--J.P. Morgan isn't allowing investors in five of its funds
--Goldman Sachs Asset Management isn't accepting subscriptions
in its GS Euro Government Liquidity Reserves Fund
--BlackRock placed subscription restrictions on two of its
funds
J.P. Morgan Chase & Co. (JPM), Goldman Sachs Group Inc. (GS)
and BlackRock Inc. (BLK) are closing several European money-market
funds to new investment after the European Central Bank slashed
deposit rates to zero.
These funds and others have struggled to provide returns to
investors since central banks in Europe, the U.S. and Japan cut
interest rates to near zero during the recent financial crisis.
The ECB has held rates slightly above those of the Federal
Reserve and Bank of Japan, but the deposit-rate cut and a
25-basis-point reduction in its benchmark lending rate Thursday
signaled that the days of European funds enjoying slightly higher
yields may be ending.
By closing the funds to new investment, the fund managers are
protecting their current investors by not dividing the meager
returns earned among more stakeholders.
J.P. Morgan, which has the largest euro-denominated funds, isn't
allowing new investors in five of its funds.
"We made the decision to impose temporary restrictions on our
euro-denominated money market funds because we think it will help
prevent further dilution in yields, which is in the best interest
of our clients," a company spokeswoman said in an emailed statement
Friday.
There are no restrictions on redemptions or switches out of the
funds, the bank said on its website.
Of the total $137 billion in euro-denominated money market
funds, J.P. Morgan manages about $30 billion, BlackRock manages
about $23 billion and Goldman Sachs manages about $13 billion,
according to Peter Crane, president of Crane Data.
Goldman Sachs Asset Management isn't accepting subscriptions in
its GS Euro Government Liquidity Reserves Fund effective
immediately, but redemptions aren't affected. A second euro fund,
the GS Euro Liquid Reserves Fund, wasn't closed to investors.
The ECB rate cut means "it is not currently feasible for our
portfolio managers to deploy capital without substantially diluting
the yield for the existing base of shareholders, since new inflows
would have to be invested in securities issued at extremely low or
negative yields," the company said in a memo to its clients.

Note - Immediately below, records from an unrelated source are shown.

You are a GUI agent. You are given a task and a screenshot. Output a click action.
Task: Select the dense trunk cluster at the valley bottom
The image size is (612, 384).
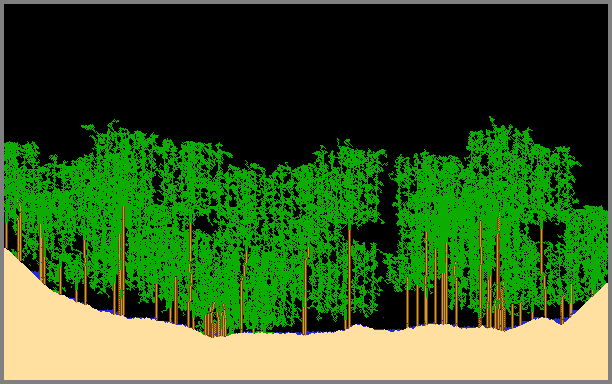tap(215, 321)
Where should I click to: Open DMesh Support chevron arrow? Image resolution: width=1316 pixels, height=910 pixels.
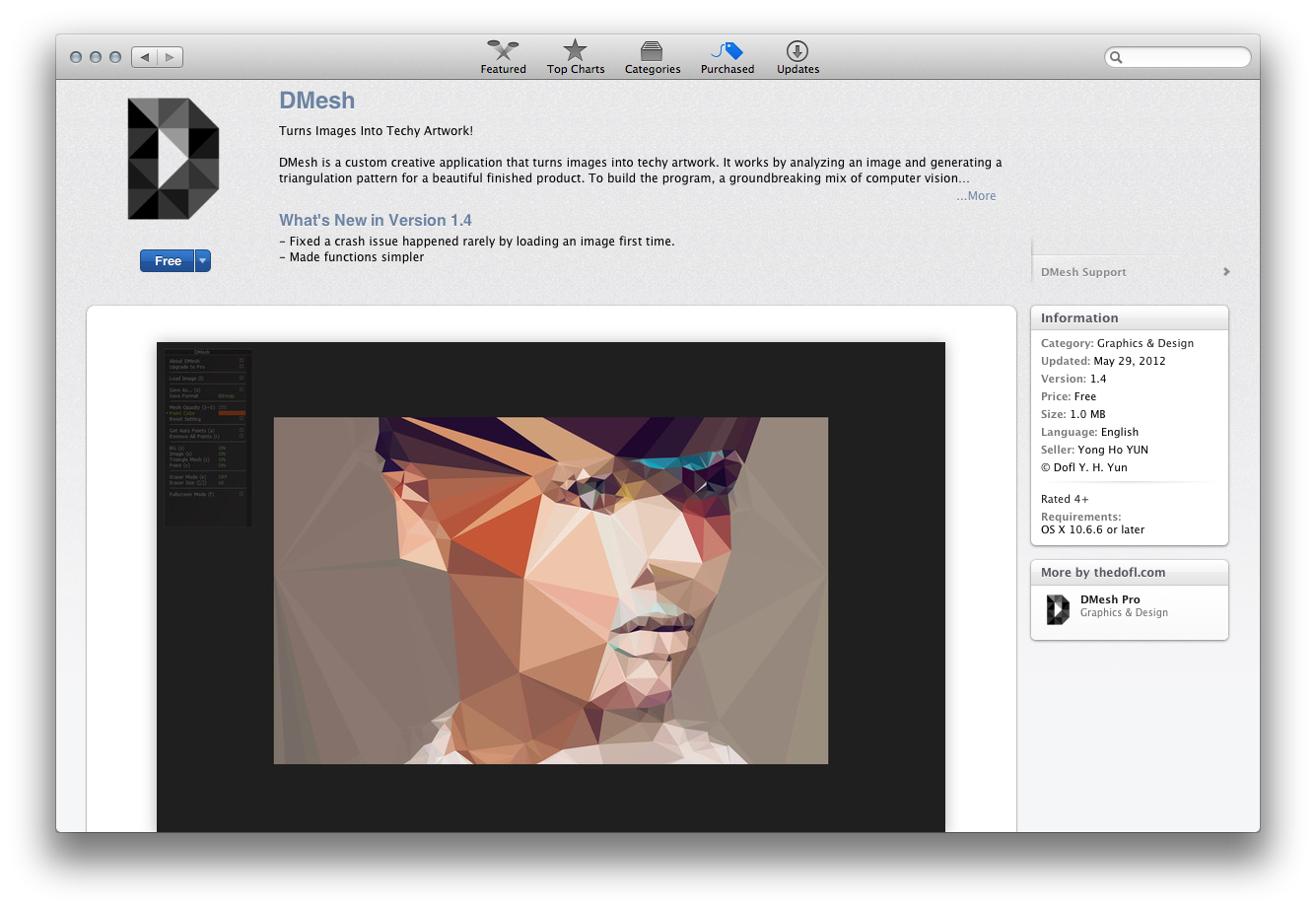[1226, 272]
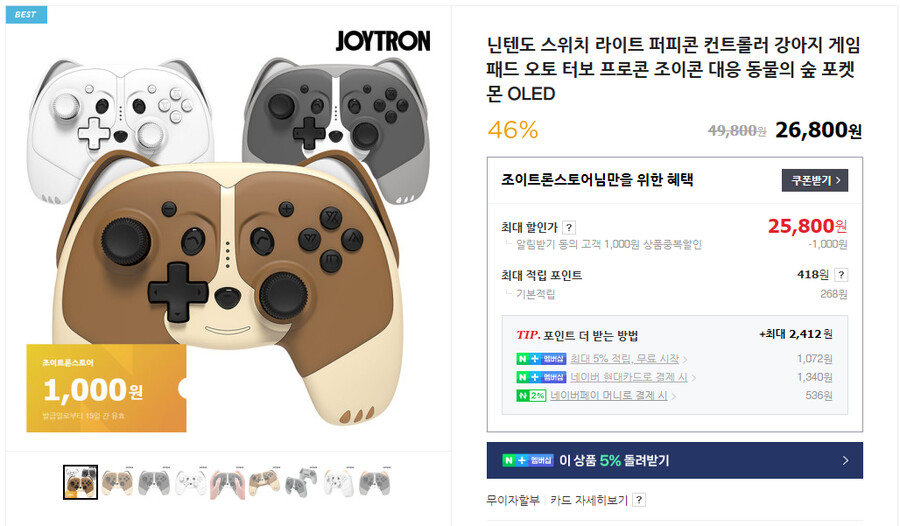The width and height of the screenshot is (900, 526).
Task: Click the JOYTRON brand logo
Action: [383, 41]
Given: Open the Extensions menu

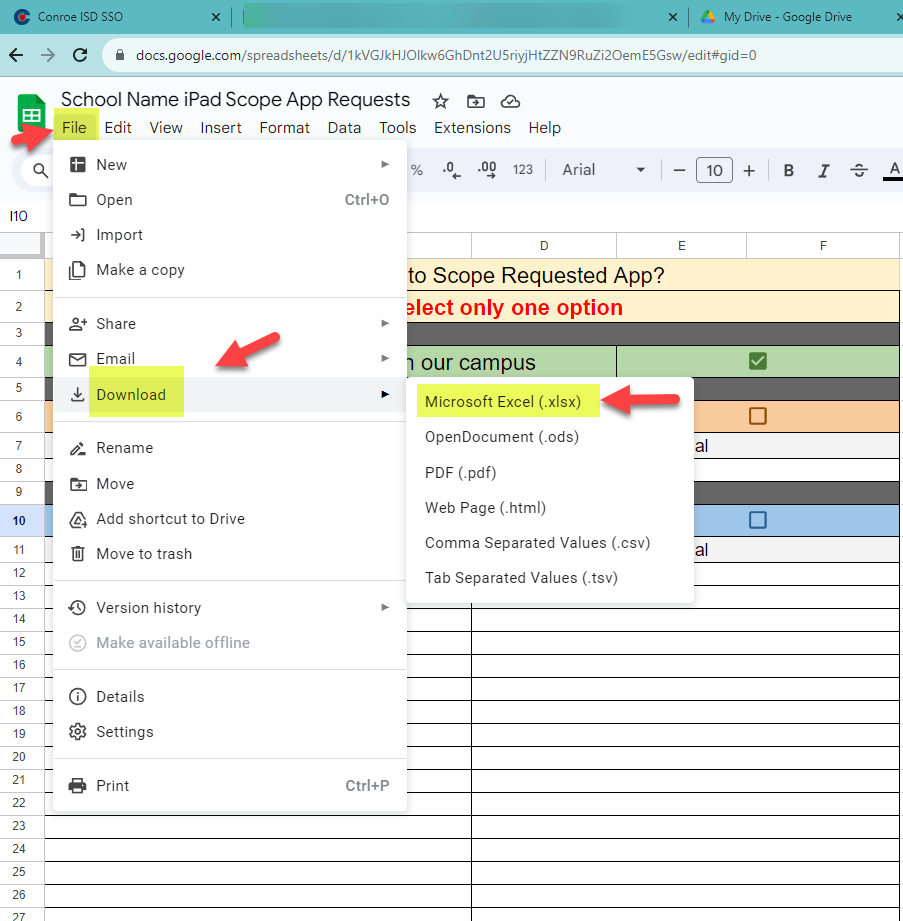Looking at the screenshot, I should click(471, 128).

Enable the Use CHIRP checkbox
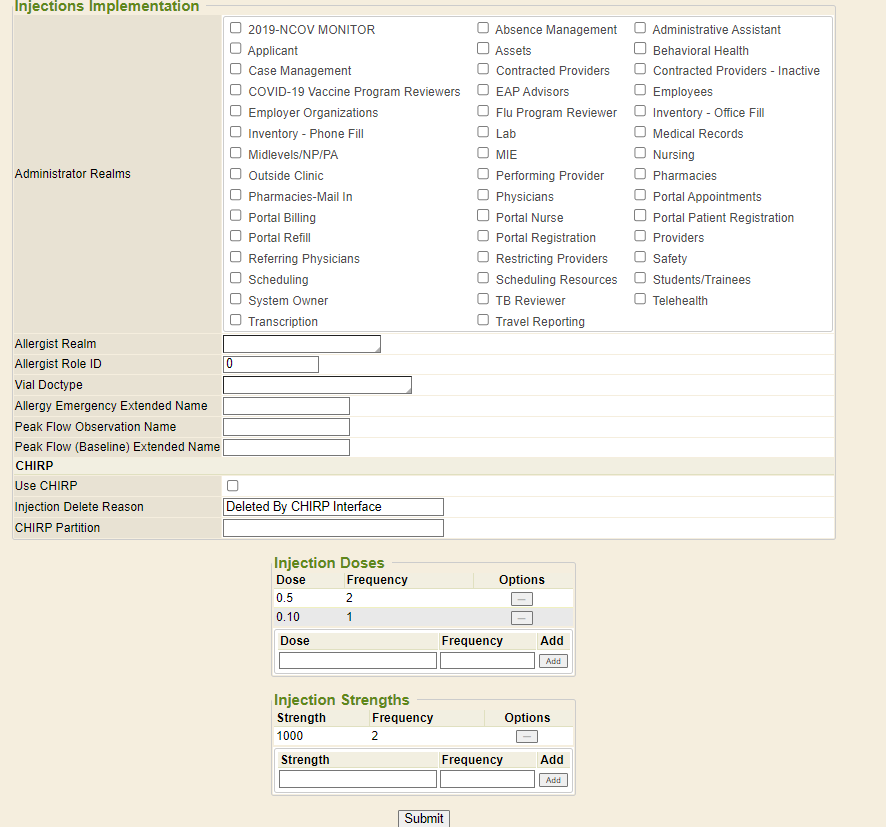(x=233, y=486)
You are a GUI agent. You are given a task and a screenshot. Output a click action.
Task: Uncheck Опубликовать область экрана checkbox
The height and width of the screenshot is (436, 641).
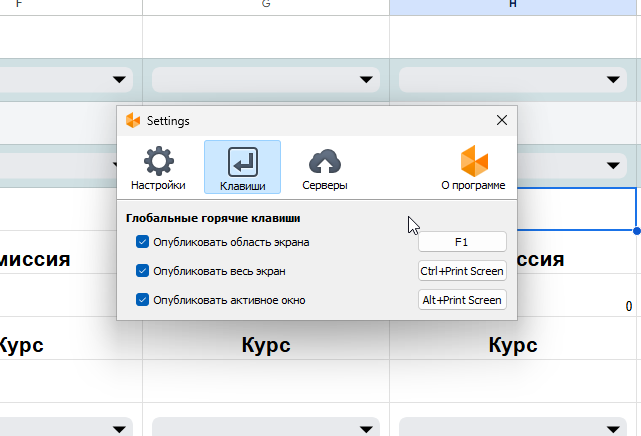click(143, 242)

BlackRock has placed similar subscription restrictions for two
of its funds: the Institutional Cash Series -- Institutional Euro
Liquidity Fund and Institutional Cash Series -- Institutional Euro
Government Liquidity Fund.
"We're continuing to monitor the situation and evaluate options
that are consistent with the best interest of fund shareholders,"
company spokeswoman Jessica Greaney wrote in an email. "In some
cases intermittent subscriptions may be considered."
European funds were yielding 0.14% as of Thursday, according to
Peter Crane, president of Crane Data. It would take about a month
for the cut in ECB rates to bring down yields even further.
By contrast, U.S. money-market funds are yielding, on average,
0.06%, Mr. Crane said.
"Investors in Europe wanted to get into the funds because the
funds were yielding more than the market," he said.
Now, they may have to find other avenues for investment.
Other companies that have euro-denominated money-market funds
include BNP Paribas SA (BNP.FR, BNPQY), Bank of New York Mellon
Corp. (BK), Bank of America Corp. (BAC), Federated Investors Inc.
(FII), Deutsche Bank AG (DB, DBK.XE), HSBC Holdings PLC (HBC,
HSBA.LN, 0005.HK), Invesco Ltd. (IVZ), Morgan Stanley (MS) and
Royal Bank of Scotland Group PLC (RBS, RBS.LN), Mr. Crane said.